EXCERPT:
Begin
D&O - DISGORGEMENT: DON'T SAY IT, UNLESS YOU MEAN IT

In a decision that may well be further appealed to the highest appellate court in New York, an intermediate appellate court ruled in favor of insurers in J.P. Morgan Securities Inc. v. Vigilant Ins. Co., Index No. 600979/09, Supreme Court, Appellate Division, First Department (NY, Decided December 13, 2011). A copy of the decision can be accessed here. [JP Morgan.pdf].

The coverage dispute here arose from late trading and market timing claims asserted against Bear Stearns, now part of J.P. Morgan Securities. The claim at issue was a settlement between Bear Stearns and the SEC in which Bear Stearns agreed to pay $160 million in “disgorgement” and $90 million in civil penalties. Coverage, or lack thereof, for the civil penalty portion of the settlement was not discussed in the Court’s Opinion.
End
INFORMATION SHOWN:
Begin
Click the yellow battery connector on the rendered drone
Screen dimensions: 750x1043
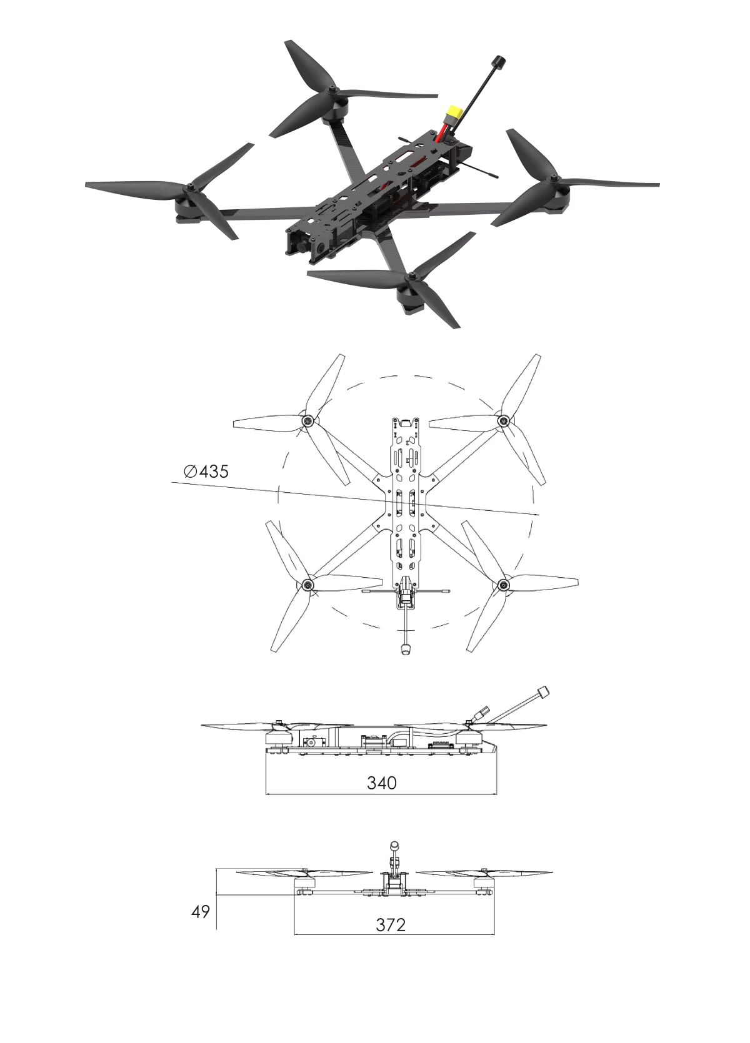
End
SET PROBLEM A: In the disgorgement article, how much did Bear Stearns agree to pay the SEC in civil penalties?
SET PROBLEM B: Reproduce the part of the disgorgement article that opens with the words containing "In a decision" and closes with "here. [JP Morgan.pdf].".
SET PROBLEM C: Go on with the disgorgement article, picking up after its last sentence.

RESPONSE A: $90 million.

RESPONSE B:
In a decision that may well be further appealed to the highest appellate court in New York, an intermediate appellate court ruled in favor of insurers in J.P. Morgan Securities Inc. v. Vigilant Ins. Co., Index No. 600979/09, Supreme Court, Appellate Division, First Department (NY, Decided December 13, 2011). A copy of the decision can be accessed here. [JP Morgan.pdf].

RESPONSE C:
With regard to the disgorgement amount, it was memorialized in an Administrative Order entered into by Bear Stearns with the SEC. Although the Order clearly identified the $160 million amount as disgorgement, Bear Stearns argued that it could not be in light of the fact that revenue to Bear Stearns from late trading and market timing conduct totaled only $16.9 million, about a tenth of the disgorgement amount.

In what might be fairly characterized as the right decision for the wrong reason, the Court found that “Bear Stearns knowingly and affirmatively facilitated an illegal scheme which generated hundreds of millions of dollars for collaborating parties and agreed to disgorge $160,000,000 in its offer of settlement.” Thus, there is at least on some level an intellectual disconnect in that Bear Stearns would appear to be disgorging other people’s (“the collaborating parties”) money. The Court does not explain how one disgorges what it has not in fact received, but instead looks to “benefit” received by Bear Stearns in facilitating the underlying transactions.

The policies at issue contained both personal profit exclusion triggered by an “in fact” finding and a dishonesty exclusion triggered by final adjudication. The insurers also argued that the settlement was not insurable loss as a matter of law.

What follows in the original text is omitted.